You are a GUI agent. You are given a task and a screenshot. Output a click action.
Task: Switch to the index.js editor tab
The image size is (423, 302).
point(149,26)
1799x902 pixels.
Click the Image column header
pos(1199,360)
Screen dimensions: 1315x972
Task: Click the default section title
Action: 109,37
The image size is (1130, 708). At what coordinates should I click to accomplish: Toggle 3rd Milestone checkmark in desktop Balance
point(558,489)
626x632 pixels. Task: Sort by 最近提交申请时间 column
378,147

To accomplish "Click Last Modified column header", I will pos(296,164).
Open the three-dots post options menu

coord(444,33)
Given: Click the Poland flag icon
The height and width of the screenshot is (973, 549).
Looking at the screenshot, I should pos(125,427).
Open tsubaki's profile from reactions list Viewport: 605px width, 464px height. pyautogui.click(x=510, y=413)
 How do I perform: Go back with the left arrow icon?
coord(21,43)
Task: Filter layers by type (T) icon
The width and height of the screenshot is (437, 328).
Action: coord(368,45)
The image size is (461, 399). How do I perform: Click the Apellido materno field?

·····

= Task =
The reply should restate the records above in full, character for character.

= Result =
You are a GUI agent. You are given a task and a screenshot. Output a click action.
Task: Switch to the index.js editor tab
The image size is (423, 302).
point(149,26)
1799x902 pixels.
Click the Image column header
pos(1199,360)
Screen dimensions: 1315x972
Task: Click the default section title
Action: 109,37
The image size is (1130, 708). At what coordinates should I click to accomplish: Toggle 3rd Milestone checkmark in desktop Balance
point(558,489)
626x632 pixels. Task: Sort by 最近提交申请时间 column
378,147

To accomplish "Click Last Modified column header", I will pos(296,164).
Open the three-dots post options menu

coord(444,33)
Given: Click the Poland flag icon
The height and width of the screenshot is (973, 549).
Looking at the screenshot, I should pos(125,427).
Open tsubaki's profile from reactions list Viewport: 605px width, 464px height. pyautogui.click(x=510, y=413)
 How do I perform: Go back with the left arrow icon?
coord(21,43)
Task: Filter layers by type (T) icon
The width and height of the screenshot is (437, 328).
Action: coord(368,45)
The image size is (461, 399). How do I perform: Click the Apellido materno field?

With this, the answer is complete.